The design process is illustrated in Figure 5. The project was reviewed at multiple levels, including the IRB, ethics committee, community board, legal department, and Office for Human Research Protections. The Vanderbilt DNA databank is compliant with the regulations relating to the protection of human subjects as set forth by the Office for Human Research Protections and the Vanderbilt IRB. In addition, given the seminal nature of the program and the multitude of ethical domains affected, the protection model includes ongoing institutional and IRB oversight; evaluation by the Medical Center’s Ethics committee; and the establishment of Ethics, Scientific, and Community Advisory Boards.

Figure 5.

Figure 5

Program review. The program plan was reviewed by the Office for Human Research Protections (OHRP) and the Institutional Review Board (IRB). The IRB recommended further review from the standpoint of ethics, and the Ethics Review recommendations included the formation of a Community Advisory Board. The IRB, Ethics, and Community reviews resulted in program revisions, and these are ongoing.

The review of the design among the various boards was iterative: after initial review and recommendations, the overall project, its components, and the results of preliminary validation studies were re-reviewed, leading to further recommendations for program adjustment. The studies described here, initiated on the basis of these reviews, evaluated the efficacy of sample handling and de-identification procedures and explored community response. Each was separately reviewed and approved by the IRB.
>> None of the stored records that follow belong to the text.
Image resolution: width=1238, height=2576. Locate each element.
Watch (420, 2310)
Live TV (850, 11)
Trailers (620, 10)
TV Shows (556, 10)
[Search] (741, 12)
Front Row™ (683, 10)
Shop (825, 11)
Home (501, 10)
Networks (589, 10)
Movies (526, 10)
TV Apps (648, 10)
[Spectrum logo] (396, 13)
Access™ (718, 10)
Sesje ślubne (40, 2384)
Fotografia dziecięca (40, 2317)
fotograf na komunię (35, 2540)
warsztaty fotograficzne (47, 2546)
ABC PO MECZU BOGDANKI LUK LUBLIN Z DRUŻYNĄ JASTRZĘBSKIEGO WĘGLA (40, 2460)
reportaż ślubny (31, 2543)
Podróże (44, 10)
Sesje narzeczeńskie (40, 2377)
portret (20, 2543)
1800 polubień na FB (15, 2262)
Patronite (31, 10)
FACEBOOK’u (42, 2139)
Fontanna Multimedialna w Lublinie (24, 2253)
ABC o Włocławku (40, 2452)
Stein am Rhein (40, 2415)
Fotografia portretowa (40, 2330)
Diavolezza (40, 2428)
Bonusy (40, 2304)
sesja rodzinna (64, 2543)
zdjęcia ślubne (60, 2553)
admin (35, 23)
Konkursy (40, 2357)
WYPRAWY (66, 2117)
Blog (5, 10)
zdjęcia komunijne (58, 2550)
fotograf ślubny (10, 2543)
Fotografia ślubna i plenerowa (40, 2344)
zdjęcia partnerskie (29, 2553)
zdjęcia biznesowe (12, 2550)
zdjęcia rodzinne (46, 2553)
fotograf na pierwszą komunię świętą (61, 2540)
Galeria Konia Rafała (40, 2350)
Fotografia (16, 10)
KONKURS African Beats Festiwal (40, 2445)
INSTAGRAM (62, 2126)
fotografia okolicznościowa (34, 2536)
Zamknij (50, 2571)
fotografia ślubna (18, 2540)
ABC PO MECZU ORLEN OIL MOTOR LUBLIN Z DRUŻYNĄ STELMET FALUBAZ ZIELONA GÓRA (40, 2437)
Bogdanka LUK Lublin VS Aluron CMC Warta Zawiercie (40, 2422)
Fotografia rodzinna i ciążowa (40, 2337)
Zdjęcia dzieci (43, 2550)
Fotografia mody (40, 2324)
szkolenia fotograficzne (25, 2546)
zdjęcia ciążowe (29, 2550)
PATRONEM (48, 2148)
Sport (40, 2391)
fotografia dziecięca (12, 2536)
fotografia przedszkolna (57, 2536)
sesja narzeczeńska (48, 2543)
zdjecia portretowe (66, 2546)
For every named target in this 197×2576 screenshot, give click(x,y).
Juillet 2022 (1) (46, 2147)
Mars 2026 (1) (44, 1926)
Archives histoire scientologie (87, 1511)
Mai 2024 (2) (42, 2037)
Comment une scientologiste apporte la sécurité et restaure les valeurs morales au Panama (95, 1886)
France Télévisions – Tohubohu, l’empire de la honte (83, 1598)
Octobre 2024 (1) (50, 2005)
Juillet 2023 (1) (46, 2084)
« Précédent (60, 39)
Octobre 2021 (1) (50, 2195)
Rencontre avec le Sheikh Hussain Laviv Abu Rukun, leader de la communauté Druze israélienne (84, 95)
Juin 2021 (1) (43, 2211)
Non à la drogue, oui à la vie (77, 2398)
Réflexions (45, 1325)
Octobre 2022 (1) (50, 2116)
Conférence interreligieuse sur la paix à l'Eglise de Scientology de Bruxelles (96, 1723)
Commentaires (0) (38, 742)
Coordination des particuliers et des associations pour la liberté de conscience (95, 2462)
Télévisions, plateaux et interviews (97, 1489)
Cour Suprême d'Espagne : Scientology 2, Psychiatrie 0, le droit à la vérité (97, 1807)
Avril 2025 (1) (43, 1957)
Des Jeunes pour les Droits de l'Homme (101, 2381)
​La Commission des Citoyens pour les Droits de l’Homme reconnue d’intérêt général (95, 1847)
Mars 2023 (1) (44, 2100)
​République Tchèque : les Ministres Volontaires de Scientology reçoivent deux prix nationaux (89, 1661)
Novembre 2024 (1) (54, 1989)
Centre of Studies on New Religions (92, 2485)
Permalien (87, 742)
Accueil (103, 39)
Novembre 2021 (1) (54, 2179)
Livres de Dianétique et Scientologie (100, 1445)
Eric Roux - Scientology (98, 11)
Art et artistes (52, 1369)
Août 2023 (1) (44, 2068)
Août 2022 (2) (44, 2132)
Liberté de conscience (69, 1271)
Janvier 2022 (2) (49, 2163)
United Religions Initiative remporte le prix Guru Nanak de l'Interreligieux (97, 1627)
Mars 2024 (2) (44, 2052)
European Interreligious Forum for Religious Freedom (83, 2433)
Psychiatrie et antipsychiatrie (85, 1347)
Interactions with the community

Three projects were conducted to gauge the community’s reaction to a planned biobank: (i) a series of focus groups with lay members of the community (patients and nonpatients of varying socioeconomic, racial, and ethnic backgrounds); (ii) a mail survey consisting of a pretested, 38-item questionnaire sent to a random sample of 5,000 inpatients, outpatients, and emergency department patients; and (iii) an evaluation of the impact of placing posters describing the databank at blood-drawing stations.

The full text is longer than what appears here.